Hello @healthgt09,
Welcome to Connect. I’d like to share a few resources that might help shed some more light on your concerns.
MYBPC3 mutations are amongst the most frequent causes of hypertrophic cardiomyopathy. In some studies, MYBPC3 mutants have been associated with a less severe form of HCM with late clinical onset, while other studies have described MYBPC3 mutations to be associated with more severe disease onset, increased LV hypertrophy, and increased frequency of heart failure and sudden cardiac death. https://journals.plos.org/plosone/article?id=10.1371/journal.pone.0187948
According to The ACC – American College of Cardiology, "Current guidelines recommend restricting competitive sports participation for individuals with HCM to low-static/low-dynamic sports such as golf or bowling,1-3 and vigorous recreational exercise has also been recommended against.4 However, as noted in these statements themselves, there are few data and these recommendations are based predominantly on expert opinion.” https://www.acc.org/latest-in-cardiology/articles/2017/02/20/08/06/sports-and-exercise-in-patients-with-hypertrophic-cardiomyopathy
I'd like to invite into this discussion, a few members who can share their insights: please meet @mommiesboy1 @ccubed @knecht @carjes @margie11 @ronaldpetrovich @vivian88 @jshah and @marlak72
I sincerely encourage you to view these Connect conversations and videos about HCM and genetics:
– https://connect.mayoclinic.org/webinar/video-qa-about-cardiomyopathy/
– https://connect.mayoclinic.org/webinar/video-qa-about-congenital-heart-disease/
– https://connect.mayoclinic.org/discussion/my-11-year-old-was-diagnosed-with-hcm/
You may also wish to view this Mayo Clinic webpage, and read some of the younger HCM patient stories:
https://www.mayoclinic.org/diseases-conditions/hypertrophic-cardiomyopathy/care-at-mayo-clinic/mac-20350208
@healthgt09, I ‘d really like to get to know you better – are you a competitive athlete? Has anyone in your family been diagnosed with HCM?
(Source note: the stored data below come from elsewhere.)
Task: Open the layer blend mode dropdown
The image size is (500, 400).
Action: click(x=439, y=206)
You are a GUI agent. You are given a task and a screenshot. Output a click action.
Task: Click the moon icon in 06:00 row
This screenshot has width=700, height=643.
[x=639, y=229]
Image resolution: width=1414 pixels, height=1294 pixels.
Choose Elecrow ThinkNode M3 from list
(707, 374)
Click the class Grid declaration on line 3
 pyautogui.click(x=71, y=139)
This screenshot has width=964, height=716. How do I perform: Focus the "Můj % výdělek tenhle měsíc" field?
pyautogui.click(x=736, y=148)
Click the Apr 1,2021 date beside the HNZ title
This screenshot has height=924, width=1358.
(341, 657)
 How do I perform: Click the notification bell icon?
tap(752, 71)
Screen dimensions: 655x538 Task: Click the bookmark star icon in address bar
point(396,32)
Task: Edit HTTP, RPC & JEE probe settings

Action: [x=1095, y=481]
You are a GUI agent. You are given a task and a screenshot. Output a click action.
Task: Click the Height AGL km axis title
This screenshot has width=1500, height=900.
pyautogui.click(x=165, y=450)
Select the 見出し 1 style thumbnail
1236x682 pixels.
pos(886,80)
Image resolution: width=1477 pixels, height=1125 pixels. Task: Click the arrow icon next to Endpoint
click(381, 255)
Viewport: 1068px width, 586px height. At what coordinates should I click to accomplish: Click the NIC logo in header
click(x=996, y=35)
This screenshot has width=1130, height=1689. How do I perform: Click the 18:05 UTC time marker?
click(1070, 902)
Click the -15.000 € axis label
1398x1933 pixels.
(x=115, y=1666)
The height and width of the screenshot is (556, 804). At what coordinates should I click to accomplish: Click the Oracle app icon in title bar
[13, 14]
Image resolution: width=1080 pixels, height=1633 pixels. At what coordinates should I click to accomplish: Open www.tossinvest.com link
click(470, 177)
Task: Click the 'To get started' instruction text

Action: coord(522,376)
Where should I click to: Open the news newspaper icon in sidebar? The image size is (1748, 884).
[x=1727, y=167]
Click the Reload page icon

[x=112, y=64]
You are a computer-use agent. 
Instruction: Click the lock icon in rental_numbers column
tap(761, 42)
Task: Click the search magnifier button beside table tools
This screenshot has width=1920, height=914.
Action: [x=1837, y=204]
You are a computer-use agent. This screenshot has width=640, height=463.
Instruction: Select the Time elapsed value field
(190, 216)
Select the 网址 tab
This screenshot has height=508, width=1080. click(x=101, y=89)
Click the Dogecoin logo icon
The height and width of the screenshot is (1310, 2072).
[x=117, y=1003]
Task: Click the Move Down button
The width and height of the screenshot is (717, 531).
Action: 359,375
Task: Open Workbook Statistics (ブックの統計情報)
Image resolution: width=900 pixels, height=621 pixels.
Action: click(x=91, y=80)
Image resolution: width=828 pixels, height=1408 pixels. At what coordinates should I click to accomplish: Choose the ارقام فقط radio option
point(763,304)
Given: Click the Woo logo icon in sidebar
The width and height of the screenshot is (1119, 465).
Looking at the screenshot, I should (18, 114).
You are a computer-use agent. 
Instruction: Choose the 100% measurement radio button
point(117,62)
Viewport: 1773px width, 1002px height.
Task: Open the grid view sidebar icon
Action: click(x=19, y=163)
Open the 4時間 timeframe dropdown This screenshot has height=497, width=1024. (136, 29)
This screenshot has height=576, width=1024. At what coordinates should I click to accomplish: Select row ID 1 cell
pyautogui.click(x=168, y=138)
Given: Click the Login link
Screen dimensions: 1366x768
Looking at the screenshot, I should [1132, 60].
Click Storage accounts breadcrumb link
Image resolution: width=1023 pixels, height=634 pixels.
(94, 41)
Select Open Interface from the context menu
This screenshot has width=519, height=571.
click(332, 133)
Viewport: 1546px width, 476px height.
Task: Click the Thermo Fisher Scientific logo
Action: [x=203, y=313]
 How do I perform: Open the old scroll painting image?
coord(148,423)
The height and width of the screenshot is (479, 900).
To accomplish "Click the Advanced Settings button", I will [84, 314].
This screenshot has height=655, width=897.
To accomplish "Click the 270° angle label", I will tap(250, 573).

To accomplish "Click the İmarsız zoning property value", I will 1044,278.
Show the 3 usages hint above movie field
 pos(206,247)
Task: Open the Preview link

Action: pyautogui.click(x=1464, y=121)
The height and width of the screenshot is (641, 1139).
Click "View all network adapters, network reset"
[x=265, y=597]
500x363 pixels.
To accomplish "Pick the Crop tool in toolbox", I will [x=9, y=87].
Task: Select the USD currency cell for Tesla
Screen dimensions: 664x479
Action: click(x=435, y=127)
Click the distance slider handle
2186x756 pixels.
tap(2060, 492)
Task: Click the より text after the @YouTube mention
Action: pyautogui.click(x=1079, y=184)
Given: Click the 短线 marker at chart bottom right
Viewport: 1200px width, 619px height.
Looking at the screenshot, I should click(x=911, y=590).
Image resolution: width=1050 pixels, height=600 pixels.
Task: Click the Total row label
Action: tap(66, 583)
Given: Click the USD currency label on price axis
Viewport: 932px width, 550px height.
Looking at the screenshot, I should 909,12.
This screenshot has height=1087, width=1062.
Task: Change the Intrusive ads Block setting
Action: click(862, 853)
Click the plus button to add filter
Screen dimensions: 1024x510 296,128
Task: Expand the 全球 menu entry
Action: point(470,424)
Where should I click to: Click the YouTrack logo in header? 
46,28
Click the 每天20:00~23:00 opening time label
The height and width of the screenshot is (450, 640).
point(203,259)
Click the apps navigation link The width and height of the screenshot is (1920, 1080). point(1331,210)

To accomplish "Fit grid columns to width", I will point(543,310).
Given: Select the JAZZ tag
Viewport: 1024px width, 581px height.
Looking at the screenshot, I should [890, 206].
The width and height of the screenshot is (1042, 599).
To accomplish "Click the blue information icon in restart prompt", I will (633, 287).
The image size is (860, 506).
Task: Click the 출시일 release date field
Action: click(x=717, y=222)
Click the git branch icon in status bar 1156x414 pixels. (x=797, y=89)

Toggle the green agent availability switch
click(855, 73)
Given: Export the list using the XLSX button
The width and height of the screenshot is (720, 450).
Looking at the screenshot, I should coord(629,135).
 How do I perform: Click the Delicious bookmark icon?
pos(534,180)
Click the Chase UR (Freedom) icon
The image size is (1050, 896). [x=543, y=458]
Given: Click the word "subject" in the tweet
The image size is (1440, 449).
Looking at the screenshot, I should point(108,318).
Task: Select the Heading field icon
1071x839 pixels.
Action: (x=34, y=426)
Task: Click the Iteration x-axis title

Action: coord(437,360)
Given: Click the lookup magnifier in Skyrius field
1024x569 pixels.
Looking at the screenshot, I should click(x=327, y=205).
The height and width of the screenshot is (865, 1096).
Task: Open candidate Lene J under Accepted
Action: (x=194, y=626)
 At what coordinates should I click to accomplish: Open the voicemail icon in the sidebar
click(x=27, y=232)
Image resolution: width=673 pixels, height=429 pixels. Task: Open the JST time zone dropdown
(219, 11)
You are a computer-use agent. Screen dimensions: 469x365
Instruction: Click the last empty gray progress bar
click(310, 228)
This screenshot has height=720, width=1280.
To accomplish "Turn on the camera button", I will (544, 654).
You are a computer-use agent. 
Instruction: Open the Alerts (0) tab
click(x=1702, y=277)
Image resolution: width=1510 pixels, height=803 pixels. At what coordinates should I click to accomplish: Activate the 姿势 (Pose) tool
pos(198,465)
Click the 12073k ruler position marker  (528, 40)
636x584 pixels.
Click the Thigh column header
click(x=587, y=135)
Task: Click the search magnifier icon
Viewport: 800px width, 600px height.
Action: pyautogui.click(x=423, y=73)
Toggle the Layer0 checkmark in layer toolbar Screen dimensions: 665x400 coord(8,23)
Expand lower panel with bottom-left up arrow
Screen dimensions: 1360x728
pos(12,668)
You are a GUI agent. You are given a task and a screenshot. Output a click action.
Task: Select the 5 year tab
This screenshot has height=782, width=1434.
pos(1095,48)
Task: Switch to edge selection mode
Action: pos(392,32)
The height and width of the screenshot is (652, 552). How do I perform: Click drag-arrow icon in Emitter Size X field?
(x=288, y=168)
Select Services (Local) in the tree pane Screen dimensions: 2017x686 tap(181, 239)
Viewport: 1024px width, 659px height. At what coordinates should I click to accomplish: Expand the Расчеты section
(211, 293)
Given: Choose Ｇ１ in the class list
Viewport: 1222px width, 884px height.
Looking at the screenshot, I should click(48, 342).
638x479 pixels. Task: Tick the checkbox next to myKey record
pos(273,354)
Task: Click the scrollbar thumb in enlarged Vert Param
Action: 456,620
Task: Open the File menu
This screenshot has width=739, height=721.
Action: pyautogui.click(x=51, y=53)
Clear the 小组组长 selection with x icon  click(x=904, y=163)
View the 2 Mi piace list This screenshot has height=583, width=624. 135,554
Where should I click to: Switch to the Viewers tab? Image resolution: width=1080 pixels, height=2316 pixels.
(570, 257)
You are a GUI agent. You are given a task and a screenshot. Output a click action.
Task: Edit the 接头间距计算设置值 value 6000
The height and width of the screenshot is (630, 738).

All this information is great I am fortunate to find this group. My husband late 30’s is a carrier and has HCM, genetic testing revealed our teenage son is dominant gene positive carrier but he has had ECGs, echos showing healthy heart, no muscle thickness no abnormalities. Very involved in sports so trying to find information or others experiences with decisions they have made with allowing their kids to still play the sports they love if they only carry the gene but are not diagnosed with HCM. I feel that if this is a risk factor information would I be harming his mental health by taking this away from him. Will the doctors consider letting him continue to play sports if he carries but has healthy screenings every year like other kids?